[Entries taken from a collection]
============

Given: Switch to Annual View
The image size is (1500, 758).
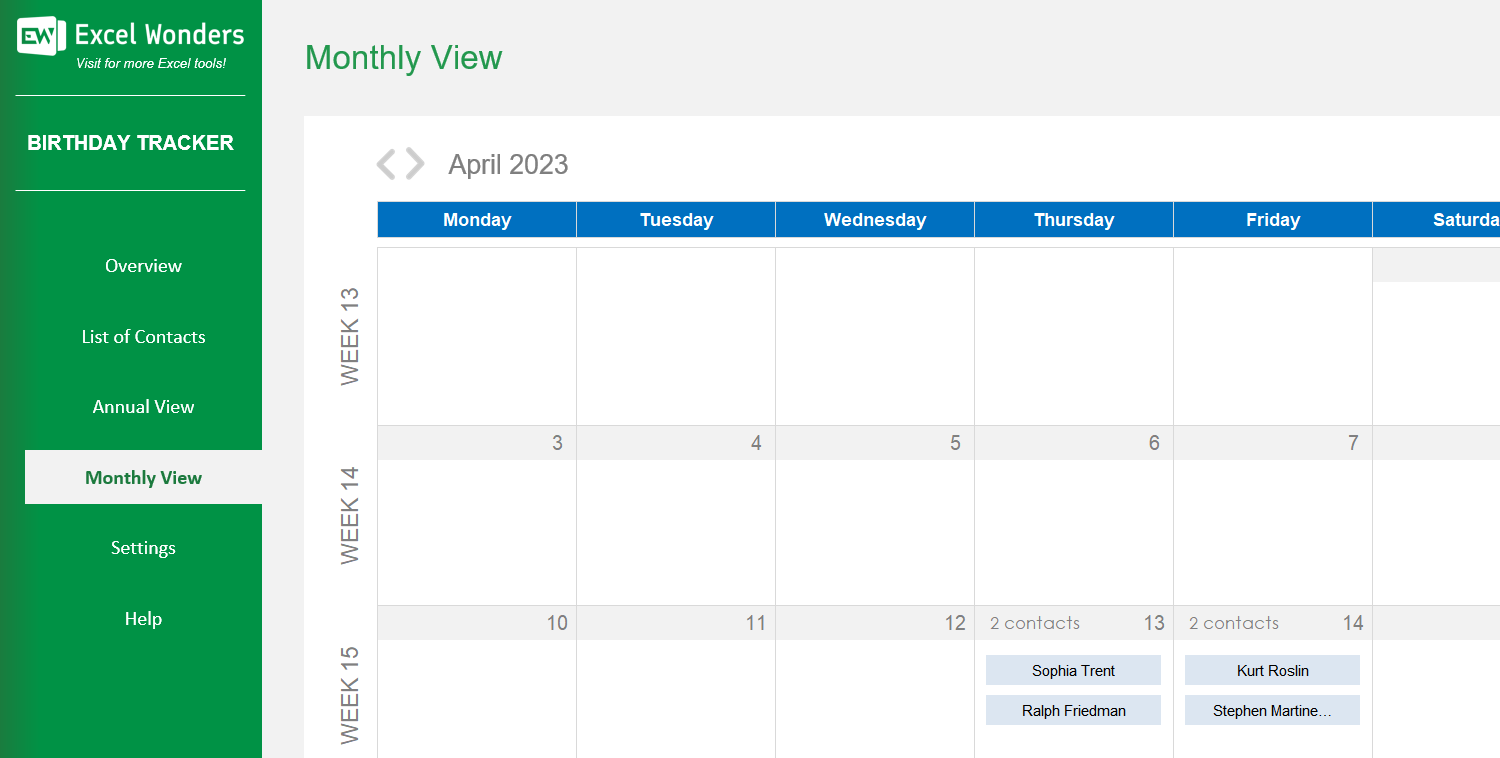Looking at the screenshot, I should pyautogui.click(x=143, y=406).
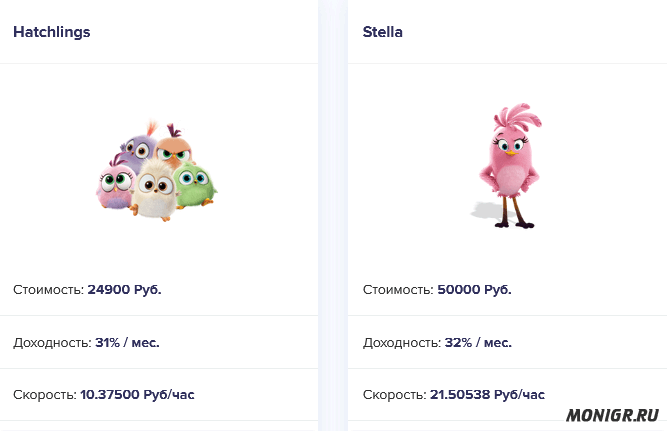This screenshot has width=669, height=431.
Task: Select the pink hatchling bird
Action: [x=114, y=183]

============

TASK GOAL →
Print every entry exactly as written, without the pictures.

OUTPUT OF THE EXERCISE →
Given: Switch to Annual View
The image size is (1500, 758).
Looking at the screenshot, I should pyautogui.click(x=143, y=406).
This screenshot has width=669, height=431.
Task: Select the pink hatchling bird
Action: [x=114, y=183]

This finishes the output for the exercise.